Recupero /re·cù·pe·ro/ sostantivo maschile (Oxford Languages)
- Riacquisto del possesso, della disponibilità di un oggetto o di un bene o di quant’altro si temeva definitivamente perduto o distrutto
- fig. L’oggetto del riacquisto può identificarsi in una condizione positiva o vantaggiosa (r. delle energie, della salute, della funzionalità di un arto) e, riferito a persone, in un reinserimento nella vita sociale per mezzo di un’opera di rieducazione
Positivo e vantaggioso, questo è il recupero di cui vogliamo parlarvi e in particolare quello riferito alla cucina, perché l’accezione scelta dall’Oxford Languages sottolinea l’opportunità appetitosa e gustativa che abbiamo (letteralmente) fra le mani e in più, mai come oggi, è proprio a tavola che si combatte la partita della sostenibilità. Sul cibo gravitano gli interessi internazionali, dal disboscamento alla desertificazione e le nostre scelte quotidiane possono fare la differenza. Acquistare da piccoli produttori, preferire prodotti di qualità, prediligere la biodiversità, sono piccoli gesti quotidiani per esprimere la nostra opinione.

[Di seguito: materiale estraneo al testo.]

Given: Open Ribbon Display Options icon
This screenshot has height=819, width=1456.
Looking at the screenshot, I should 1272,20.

Non dimentichiamo che solo dieci anni fa i prodotti biologici erano quasi una chimera, soprattutto nei supermercati e di conseguenza nelle produzioni, mentre oggi sono diffusi e oggetto di scelte politiche.
Cos’è il recupero in cucina?
Il recupero della tradizione e della memoria, ovvero ciò che ci serve per mantenere salde le nostre radici e solida la cultura territoriale. È la base della propria identità, quella da cui partire, purché non sia zavorra. In gastronomia potrebbe essere l’osservazione della nonna mentre cucina e la volontà a imitarla per replicare le delizie della tavola, ma mettendoci quello che abbiamo assaggiato dalla zia. Che poi è quello che è successo anche a molti grandi chef.

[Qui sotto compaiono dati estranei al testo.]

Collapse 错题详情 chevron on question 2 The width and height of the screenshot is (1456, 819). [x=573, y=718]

Il recupero dell’integrità delle materie prime. Ci siamo abituati a mangiare solo una parte dei cibi, filetti di animali e pesci, a scartare le bucce di frutta e verdura, eliminare le foglie. Eppure, posto che vogliamo mangiare animali, tutte le loro parti hanno la stessa dignità e proprietà, cosa che avviene anche per gli ortaggi, basta sapere come utilizzare gambi, steli, e bucce per diversificare la varietà di consistenze e sapori, e aumentare l’apporto nutrizionale, soprattutto di vitamine e sali minerali. Condizione necessaria è avere materie prime di qualità, che escludano l’utilizzo di additivi chimici in campo e nella conservazione. L’investimento più alto sarà perfettamente ripagato dalla maggiore quantità di prodotto a disposizione. Qualche esempio? Le bucce di verdure sono ideali per i brodi, oppure condite e messe al forno sono snack golosi, le foglie delle carote sono perfette per le frittate, oppure per aromatizzare l’insalata. I baccelli dei piselli diventano creme delicate e deliziose.

Il recupero delle eccedenze. Con un uso razionale delle provviste, tanto dovrebbe bastare. Ma la nostra vita è sempre meno prevedibile e capita che nelle nostre case vi siano degli avanzi, come un piatto già cucinato, il pane, le croste di formaggio. Il recupero renderà giustizia anche a ciò che potremmo considerare scarti, ma che nella realtà sono preziosissimi ingredienti. Per fare pochi esempi, il pane raffermo è l’ingrediente principe della cucina del recupero, così come della cucina tradizionale: polpette, knodel, gnocchetti, gazpacho, panature sono solo alcune delle possibilità di riutilizzo delle sovrabbondanze del nostro pane. La pasta di ieri può essere la base di frittate, oppure rimpastata, oppure ancora saltata in padella rinnovando gli ingredienti. Frutta e verdure un po’ appassite o surmature sono perfette per fermentazioni e conserve.
Da tutto ciò si evince che, come per qualsiasi cosa, non si finisce mai di imparare, perché la questione è unire l’esperienza, alla tradizione e alle conoscenze tecniche, tecnologiche e biologiche, senza dimenticare la creatività. Per nostra fortuna il grosso del lavoro lo fanno cuochi e chef, da cui possiamo sorgere idee e ricette a piene mani!